DATASET RECORDS:

____________________

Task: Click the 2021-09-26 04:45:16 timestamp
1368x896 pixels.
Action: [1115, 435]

____________________

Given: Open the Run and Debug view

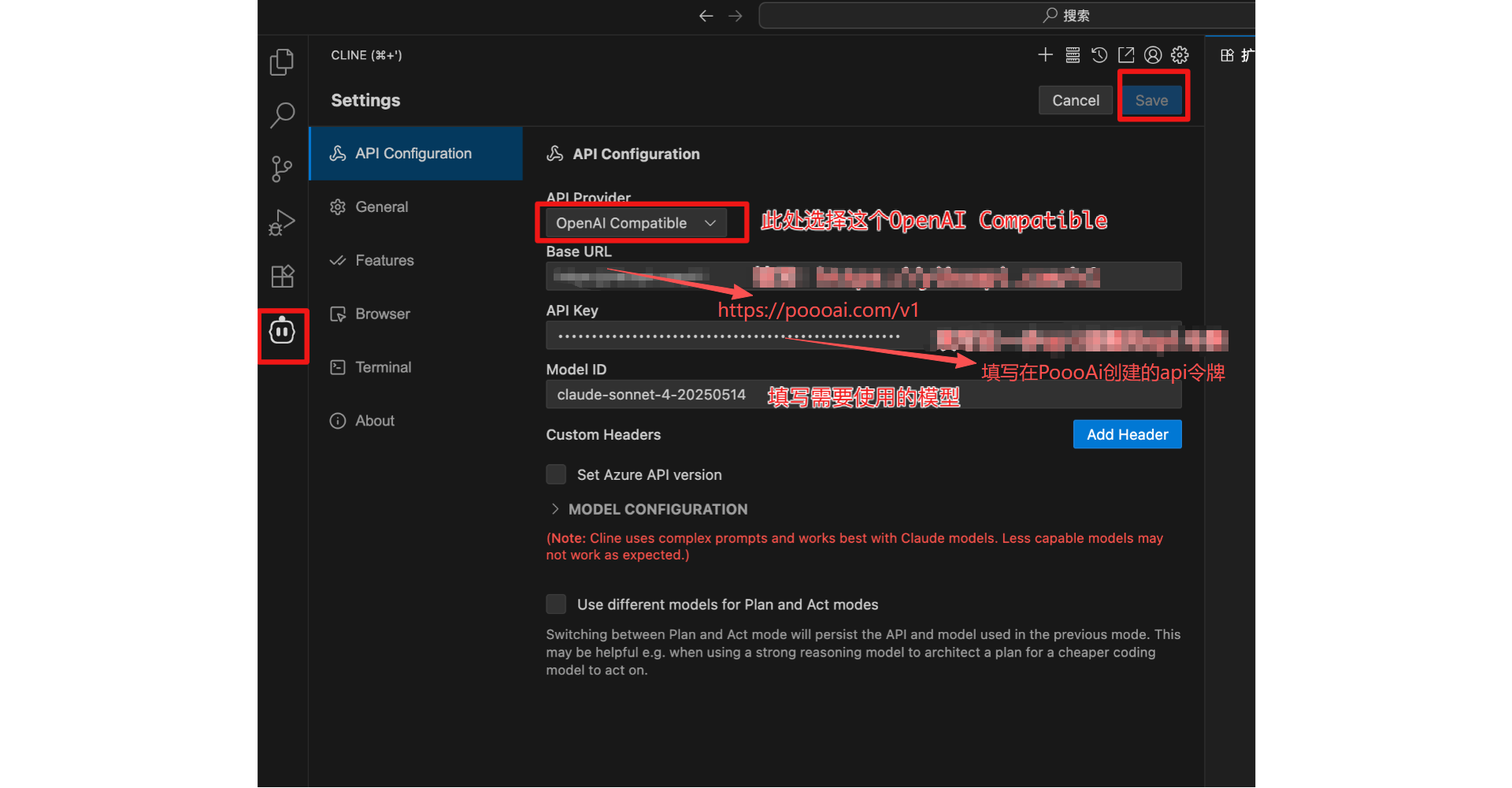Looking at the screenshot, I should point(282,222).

____________________

EXERCISE REQUIREMENTS:
Could you give the part of the rows that opens with the line containing "Task: Click the 2021-09-26 04:45:16 timestamp" and closes with the line containing "Action: [1115, 435]", both included, as a numbered list with blank lines left out?

THE OUTPUT:
1. Task: Click the 2021-09-26 04:45:16 timestamp
2. 1368x896 pixels.
3. Action: [1115, 435]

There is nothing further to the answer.